Personal information
- Born: May 15, 1987 (age 38) Baton Rouge, Louisiana, U.S.
- Height: 6 ft 0 in (1.83 m)
- Weight: 242 lb (110 kg)

Career information
- High school: Parkview Baptist (Baton Rouge)
- College: LSU
- NFL draft: 2009: undrafted

Career history
- San Diego Chargers (2009–2010); Indianapolis Colts (2011)*; New Orleans Saints (2011)*; Toronto Argonauts (2013)*;
- * Offseason and/or practice squad member only

Awards and highlights
- BCS national champion (2008); 2× Second-team All-SEC (2007, 2008);

Career NFL statistics
- Tackles: 1
- Stats at Pro Football Reference

= Darry Beckwith =

American gridiron football player (born 1987)

Darry Douglas Beckwith, Jr. (born May 15, 1987) is an American former professional football player who was a linebacker in the National Football League (NFL). He was signed by the San Diego Chargers as an undrafted free agent in 2009. He played college football for the LSU Tigers.
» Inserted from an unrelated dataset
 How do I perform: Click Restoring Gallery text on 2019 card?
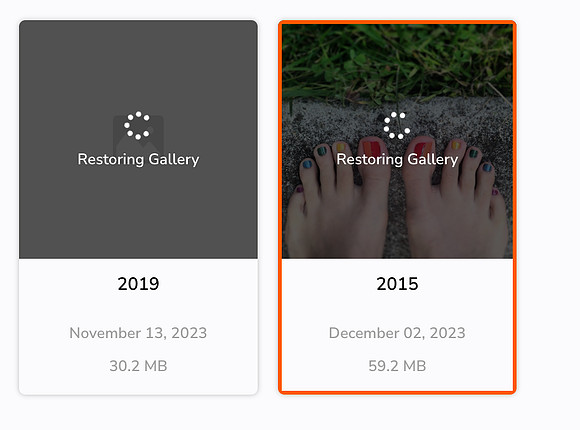point(138,159)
He was also a member of the Indianapolis Colts, New Orleans Saints, and Toronto Argonauts. His cousin Kendell Beckwith also played in the NFL.

==Early life==
Beckwith played high school football at Parkview Baptist High School in Baton Rouge, LA.

==Professional career==

===Pre-draft===
Leading up to the 2009 NFL draft, Beckwith was considered a second-round prospect at one point.

===San Diego Chargers===
After not being selected in the 2009 NFL draft, Beckwith was signed as an undrafted free agent by the San Diego Chargers. He was waived on September 5 during final roster cuts, and subsequently re-signed to the practice squad on September 6. His practice squad contract expired at the end of the 2009 season. Beckwith signed a future contract with the team on February 10, 2010.

===Indianapolis Colts===
Beckwith spent two seasons in San Diego before signing with the Indianapolis Colts on August 1, 2011. He was waived the following day.

===New Orleans Saints===
Beckwith spent time on the New Orleans Saints practice team in 2012.

===Toronto Argonauts===
On March 20, 2013, Beckwith signed with the Toronto Argonauts of the Canadian Football League. He was released by the Argonauts on May 2, 2013.